An idea that until recently was believed to be part of a science fiction movie is about to become a reality! British military scientists are developing an invisible tank that uses a technology known as “e-camouflage” which is believed to be ready for battle within five years.

Invisibility will be possible due to sophisticated electronic sensors attached to the armored vehicles, which will project images of the surrounding environment on the outside of the vehicle, thereby making it merge with the battlefield landscape.

The images formed on the tank’s hull will also have the ability to change in accordance with the changing environment, insuring that the vehicle will remain disguised (unlike conventional camouflage), which will enable the tanks to escape attacks more easily.

Scientists at the British defense company BAE Systems believe the technology will be ready for use within five years.
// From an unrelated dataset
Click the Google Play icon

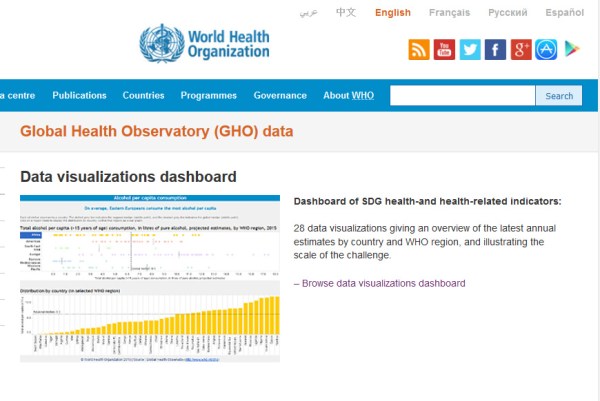pyautogui.click(x=572, y=49)
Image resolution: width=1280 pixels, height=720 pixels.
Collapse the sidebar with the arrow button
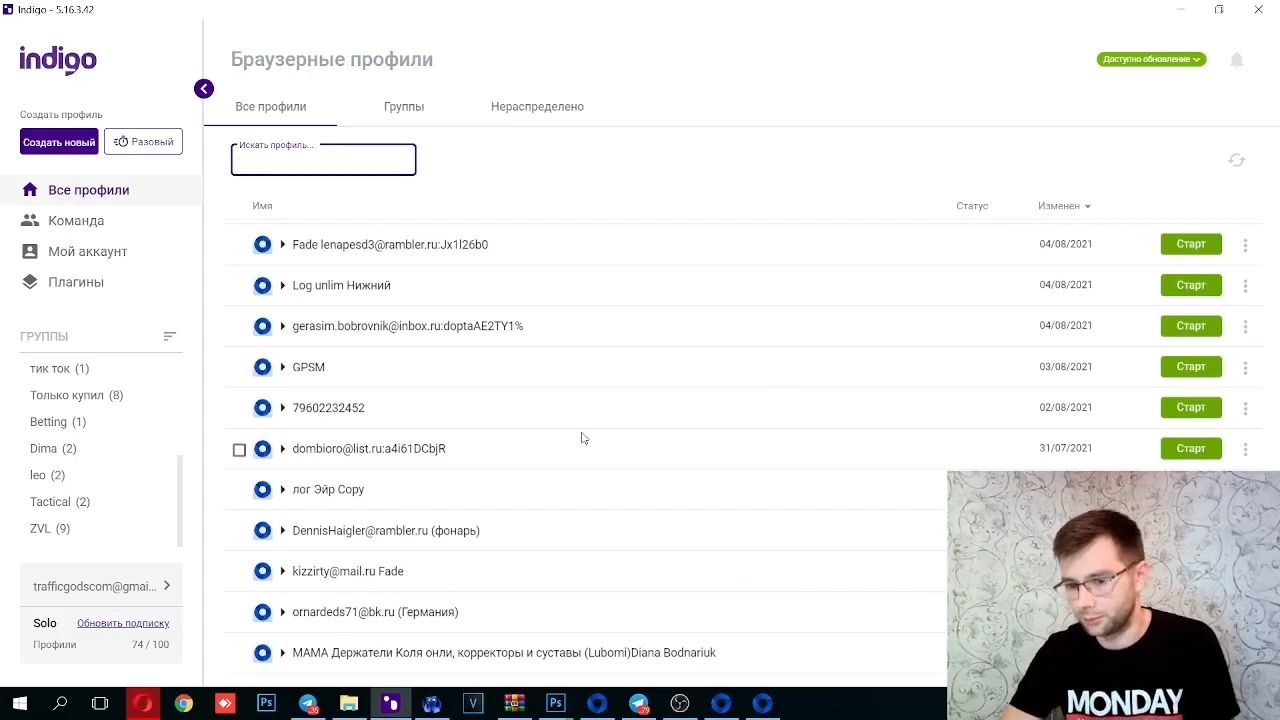point(203,89)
This technology is part of the “Future Protected Vehicle” project, which is developing new military technologies including “biometric integration”.

This technology will be using advanced computer programs to scan and analyze crowds and suspicious behavior or inappropriate clothing in order to locate potential threats like suicide bombers, in addition to seeking individuals on Wanted Lists by using face or iris recognition.

Meanwhile the scientists’ innovations at BAE Systems aims to increase troop protection do not stop here, as they are close to developing a transparent armor that will be tougher than bullet-proof glass, which will be used on the sides of the tanks in order to improve visibility.

That should make BII layouts interesting.

2 thoughts on “Invisible Tanks?”

  1. Per your recent post on our British allies, I thought that they were emptying their motorpools of tanks altogether, rendering them “invisibile.”
    That said, since pretty much all modern anti-tank systems use thermal systems to “see” heat signatures, how does more effective camouflage in the visible spectrum help them?

    1. I’m with Esli on this one. Pretty useless if it doesn’t cover the IR spectrum. I think I used the “day” sight on the Bradley about 5% of the time. We used the thermals almost exclusively, because targets really “pop out” from the background.